EXERCISE PROMPT: Rewrite the lines of the material below as a numbered list, skipping any blank lines. Leave the pictures out.

RECORDS FOR THIS EXERCISE:
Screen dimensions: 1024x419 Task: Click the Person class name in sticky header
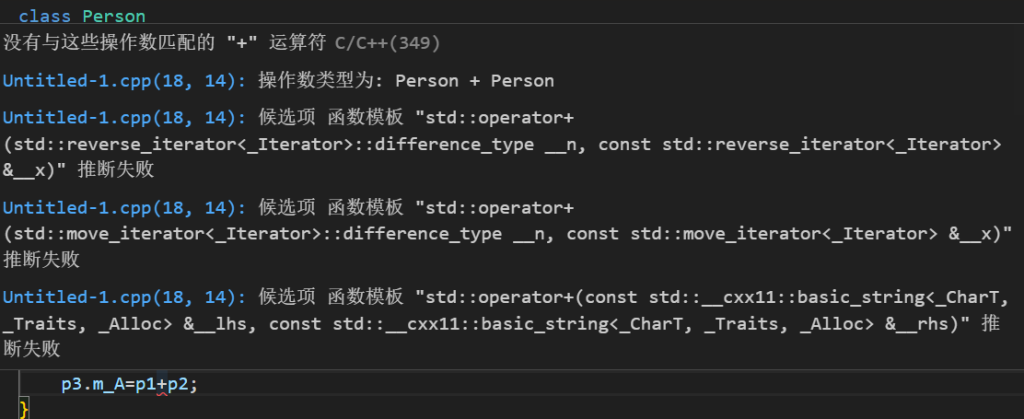coord(114,16)
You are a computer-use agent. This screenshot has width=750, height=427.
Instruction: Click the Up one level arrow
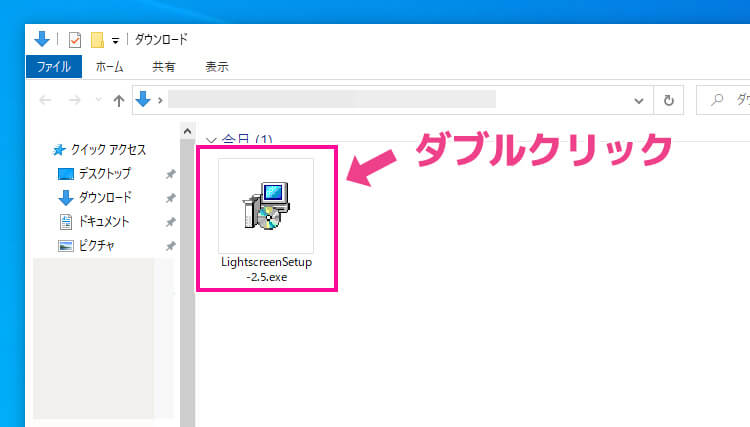119,100
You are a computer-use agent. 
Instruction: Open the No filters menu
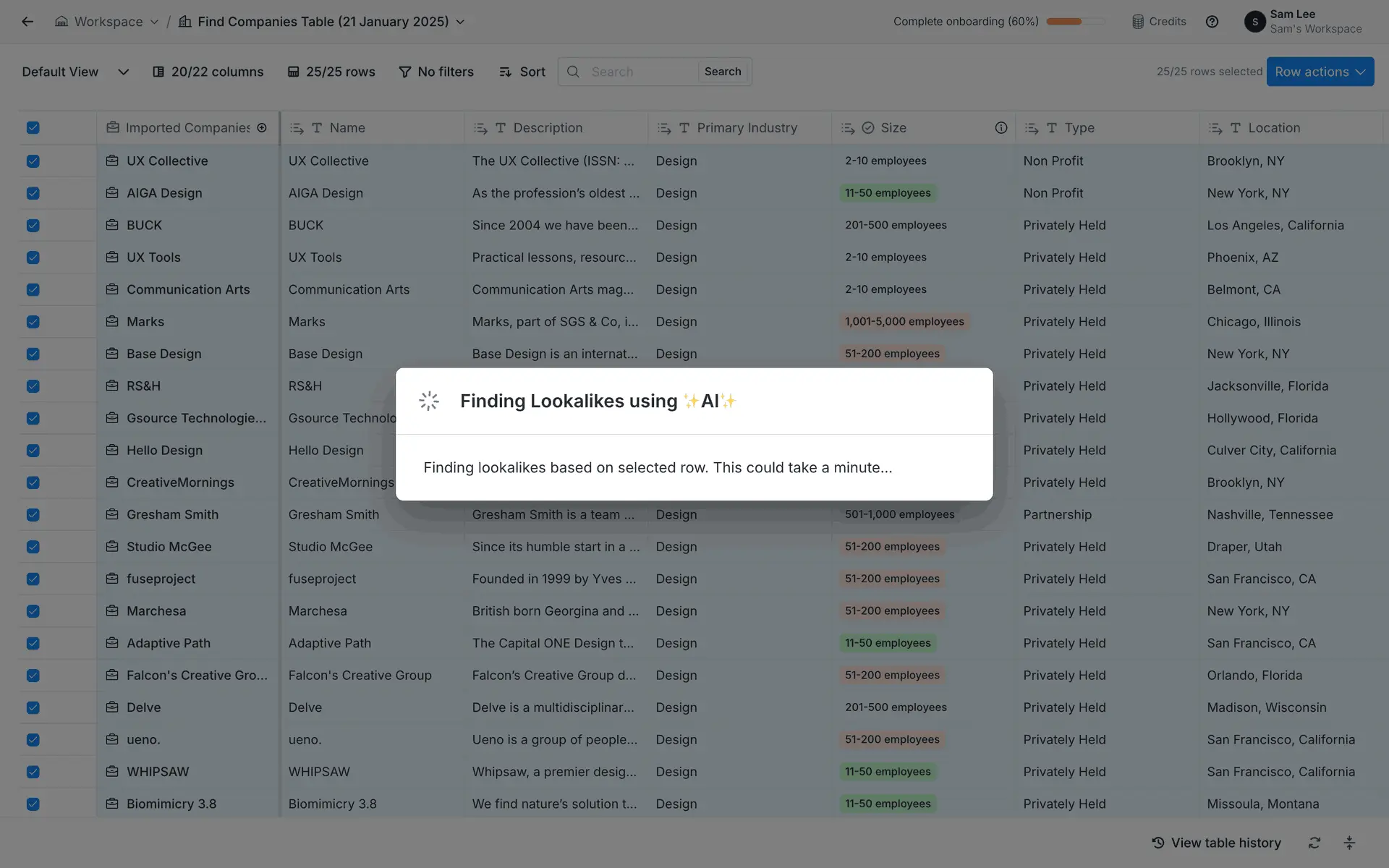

FULL ANSWER:
1. Screen dimensions: 1024x419 Task: Click the Person class name in sticky header
2. coord(114,16)
3. You are a computer-use agent. This screenshot has width=750, height=427.
4. Instruction: Click the Up one level arrow
5. 119,100
6. You are a computer-use agent. 
7. Instruction: Open the No filters menu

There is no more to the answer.